WHAT YOU HAVE TO DO.
Rewrite the material from the line containing "You are a computer-use" through the end, changing "Print Preview" to "Print Settings" and keeping everything else the same. Leave the pictures out of your answer.

DATA FOR THIS EXERCISE.

○ ○ ○

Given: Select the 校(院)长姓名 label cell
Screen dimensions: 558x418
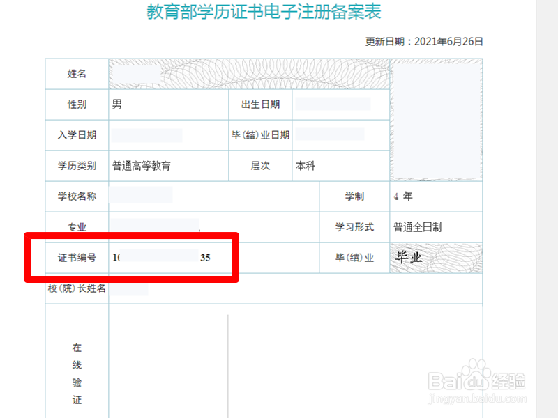Looking at the screenshot, I should (76, 289).

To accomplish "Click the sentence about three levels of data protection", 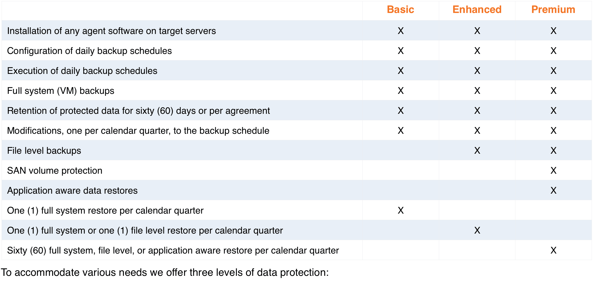I will tap(165, 272).
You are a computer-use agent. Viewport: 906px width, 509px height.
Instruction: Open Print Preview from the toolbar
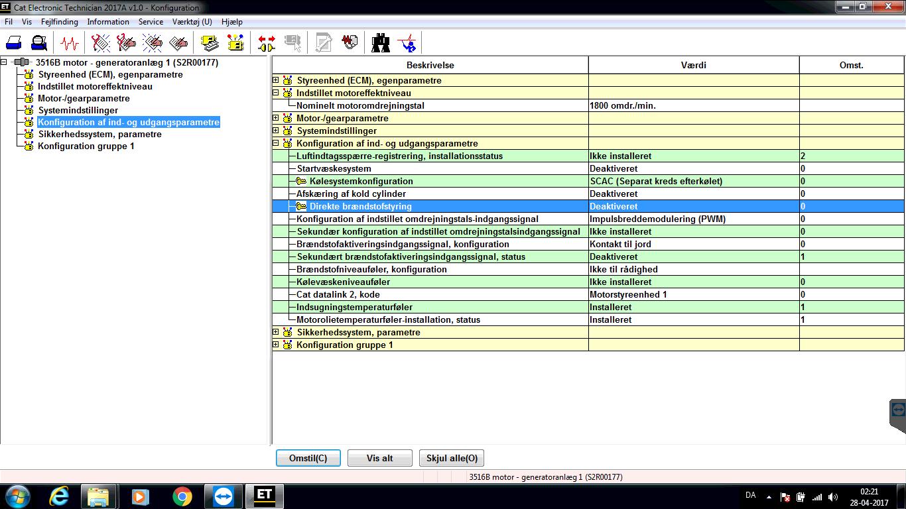click(x=39, y=43)
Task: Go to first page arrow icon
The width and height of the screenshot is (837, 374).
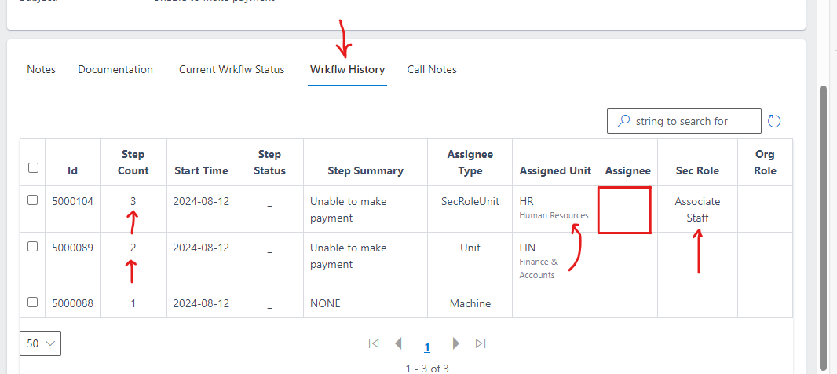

○ ○ ○

EXERCISE RESULT.
You are a computer-use agent. Viewport: 906px width, 509px height.
Instruction: Open Print Settings from the toolbar
click(x=39, y=43)
Task: Go to first page arrow icon
The width and height of the screenshot is (837, 374).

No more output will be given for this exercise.